Exercise aim:
All records that follow are to be restated exactly.

(Saved entries)

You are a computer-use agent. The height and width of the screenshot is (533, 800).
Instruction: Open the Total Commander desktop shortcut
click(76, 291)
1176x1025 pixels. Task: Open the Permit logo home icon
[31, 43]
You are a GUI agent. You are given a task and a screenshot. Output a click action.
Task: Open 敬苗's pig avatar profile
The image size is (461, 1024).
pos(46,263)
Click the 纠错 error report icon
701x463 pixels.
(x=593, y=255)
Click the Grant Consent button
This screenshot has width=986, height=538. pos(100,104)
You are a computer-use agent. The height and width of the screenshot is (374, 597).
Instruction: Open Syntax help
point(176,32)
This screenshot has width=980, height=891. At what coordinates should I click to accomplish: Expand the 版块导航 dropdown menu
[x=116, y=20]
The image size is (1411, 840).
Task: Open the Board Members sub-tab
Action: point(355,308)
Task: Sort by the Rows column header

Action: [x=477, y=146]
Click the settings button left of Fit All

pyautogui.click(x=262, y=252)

Completed exercise:
You are a computer-use agent. The height and width of the screenshot is (533, 800).
Instruction: Open the Total Commander desktop shortcut
click(76, 291)
1176x1025 pixels. Task: Open the Permit logo home icon
[31, 43]
You are a GUI agent. You are given a task and a screenshot. Output a click action.
Task: Open 敬苗's pig avatar profile
The image size is (461, 1024).
pos(46,263)
Click the 纠错 error report icon
701x463 pixels.
(x=593, y=255)
Click the Grant Consent button
This screenshot has width=986, height=538. pos(100,104)
You are a computer-use agent. The height and width of the screenshot is (374, 597).
Instruction: Open Syntax help
point(176,32)
This screenshot has width=980, height=891. At what coordinates should I click to accomplish: Expand the 版块导航 dropdown menu
[x=116, y=20]
The image size is (1411, 840).
Task: Open the Board Members sub-tab
Action: point(355,308)
Task: Sort by the Rows column header

Action: [x=477, y=146]
Click the settings button left of Fit All

pyautogui.click(x=262, y=252)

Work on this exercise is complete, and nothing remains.